新知事は地域政府機関の行政改革をすすめる一環として、正式には「社会福祉と家族政策の省」という名称だが、方向性の転換を表すために「幸福省」と呼ばれることになる新しい機関を設立する。
『ザ・モスクワ・タイムズ』によると、ソロドフ知事は地域のフォーラムで、新省について「要するに、幸福感のことだ」と述べ、「不利益を被った弱者のための省という考え方からの脱却が重要だと思っている。困難な状況にある人々に働きかけながらも、ただ問題に対処するだけでなく、そのような人たちを繁栄させ、幸せにする必要がある。」と説明している。
ソロドフ氏の野心的な開発目標には、カムチャツカがシンガポールのような主要な国際交通のハブになること、観光業をより手頃な価格にすること、飲酒関連の交通事故が増加する中でアルコール消費を減らすことなども含まれている。

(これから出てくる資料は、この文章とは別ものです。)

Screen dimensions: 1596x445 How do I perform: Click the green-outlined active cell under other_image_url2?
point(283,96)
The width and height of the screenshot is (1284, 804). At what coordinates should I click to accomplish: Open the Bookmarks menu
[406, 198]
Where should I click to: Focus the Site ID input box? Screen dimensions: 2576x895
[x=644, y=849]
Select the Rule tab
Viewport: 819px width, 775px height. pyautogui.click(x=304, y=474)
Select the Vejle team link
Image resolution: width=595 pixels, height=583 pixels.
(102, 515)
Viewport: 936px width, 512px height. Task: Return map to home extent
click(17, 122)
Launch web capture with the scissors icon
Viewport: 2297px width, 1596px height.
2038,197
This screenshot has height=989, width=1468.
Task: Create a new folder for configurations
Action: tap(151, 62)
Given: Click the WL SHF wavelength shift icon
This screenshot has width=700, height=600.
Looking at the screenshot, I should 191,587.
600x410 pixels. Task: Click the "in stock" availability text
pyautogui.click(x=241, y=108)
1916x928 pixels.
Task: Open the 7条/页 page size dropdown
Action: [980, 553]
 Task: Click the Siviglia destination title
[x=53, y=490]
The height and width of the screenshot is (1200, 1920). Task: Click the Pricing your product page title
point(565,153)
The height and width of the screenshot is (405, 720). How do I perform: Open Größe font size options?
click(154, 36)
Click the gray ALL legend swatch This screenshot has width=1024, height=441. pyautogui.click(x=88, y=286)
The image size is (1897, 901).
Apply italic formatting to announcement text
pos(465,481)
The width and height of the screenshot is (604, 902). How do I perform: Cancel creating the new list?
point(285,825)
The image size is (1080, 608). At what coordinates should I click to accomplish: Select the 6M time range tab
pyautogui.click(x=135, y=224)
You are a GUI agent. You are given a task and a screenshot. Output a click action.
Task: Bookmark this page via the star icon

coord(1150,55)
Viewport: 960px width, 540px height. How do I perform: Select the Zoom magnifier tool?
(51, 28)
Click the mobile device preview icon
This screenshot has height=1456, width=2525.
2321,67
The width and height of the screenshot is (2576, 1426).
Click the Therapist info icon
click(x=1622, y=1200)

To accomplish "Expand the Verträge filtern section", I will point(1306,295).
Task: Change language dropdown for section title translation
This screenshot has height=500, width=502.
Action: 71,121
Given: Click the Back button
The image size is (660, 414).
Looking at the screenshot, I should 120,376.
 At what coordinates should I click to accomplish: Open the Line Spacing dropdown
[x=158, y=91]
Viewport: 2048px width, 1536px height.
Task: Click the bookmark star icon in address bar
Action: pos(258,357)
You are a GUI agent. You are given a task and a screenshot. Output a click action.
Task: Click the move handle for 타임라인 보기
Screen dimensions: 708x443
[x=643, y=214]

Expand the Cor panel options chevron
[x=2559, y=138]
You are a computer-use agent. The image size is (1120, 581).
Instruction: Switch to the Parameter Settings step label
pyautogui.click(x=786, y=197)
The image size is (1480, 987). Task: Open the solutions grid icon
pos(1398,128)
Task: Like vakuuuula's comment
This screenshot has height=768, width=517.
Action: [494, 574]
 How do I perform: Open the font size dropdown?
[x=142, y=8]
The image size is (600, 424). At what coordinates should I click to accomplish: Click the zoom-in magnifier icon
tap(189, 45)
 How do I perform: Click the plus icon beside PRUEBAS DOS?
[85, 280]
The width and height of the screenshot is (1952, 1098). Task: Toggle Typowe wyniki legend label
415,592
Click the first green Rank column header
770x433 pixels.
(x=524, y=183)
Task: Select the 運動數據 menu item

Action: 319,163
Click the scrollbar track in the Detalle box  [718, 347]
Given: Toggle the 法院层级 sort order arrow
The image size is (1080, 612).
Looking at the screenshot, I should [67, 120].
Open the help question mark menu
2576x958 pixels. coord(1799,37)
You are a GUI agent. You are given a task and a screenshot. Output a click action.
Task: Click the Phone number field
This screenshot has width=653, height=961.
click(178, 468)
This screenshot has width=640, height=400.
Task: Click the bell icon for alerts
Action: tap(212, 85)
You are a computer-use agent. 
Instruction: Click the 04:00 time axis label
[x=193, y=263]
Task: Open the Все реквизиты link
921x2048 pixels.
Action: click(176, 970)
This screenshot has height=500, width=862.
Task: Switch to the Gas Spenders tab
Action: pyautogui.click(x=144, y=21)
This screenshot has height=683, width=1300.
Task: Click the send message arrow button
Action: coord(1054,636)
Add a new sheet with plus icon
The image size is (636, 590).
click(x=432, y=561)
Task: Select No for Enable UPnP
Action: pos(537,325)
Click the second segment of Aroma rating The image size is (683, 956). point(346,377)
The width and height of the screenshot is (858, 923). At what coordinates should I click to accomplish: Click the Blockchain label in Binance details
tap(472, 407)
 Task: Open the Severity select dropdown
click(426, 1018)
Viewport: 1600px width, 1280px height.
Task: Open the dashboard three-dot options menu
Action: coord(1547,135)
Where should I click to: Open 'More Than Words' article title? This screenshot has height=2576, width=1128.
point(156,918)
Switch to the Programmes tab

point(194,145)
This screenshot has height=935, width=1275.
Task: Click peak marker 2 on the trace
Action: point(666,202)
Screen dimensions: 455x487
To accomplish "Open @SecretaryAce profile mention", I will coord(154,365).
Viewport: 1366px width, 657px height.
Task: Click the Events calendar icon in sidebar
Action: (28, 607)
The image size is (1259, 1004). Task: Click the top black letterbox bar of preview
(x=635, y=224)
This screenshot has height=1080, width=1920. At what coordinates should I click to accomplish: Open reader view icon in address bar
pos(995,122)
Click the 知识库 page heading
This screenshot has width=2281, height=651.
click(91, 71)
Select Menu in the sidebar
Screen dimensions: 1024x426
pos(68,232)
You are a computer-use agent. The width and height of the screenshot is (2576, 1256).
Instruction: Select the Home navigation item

ロシアは、世界の幸福度ランキングで2年連続順位を下げており、専門家らは、ロシア人が生活改善が見られないことと、不公平感を感じていることが原因だと指摘している。
ソロドフ知事は、「私にとって大きな成果を達成するための主な基準は、多少哲学的ではあるが、人々の幸せだ」と語り、「少し派手で宣言的なように聞こえるかもしれないが、地域の責任者は他の動機を持つことはできないと思う」と述べている。
『ロシアトゥデイ』によると、ソロドフ氏は今年9月の選挙で80.51%の得票を得ている。ソロドフ氏はこれまで、サハ共和国政府の首長を務め、その前は極東連邦管区の社会・経済政策を担当していた。
カムチツカ地域に就任後、地方議会議事堂の改修予算の中にワインセラーの建設計画があることを知り、その建設を中止している。その代わりに、ペトロパブロフスク・カムチャツキー市の記念日を祝うための資金として使うように命じている。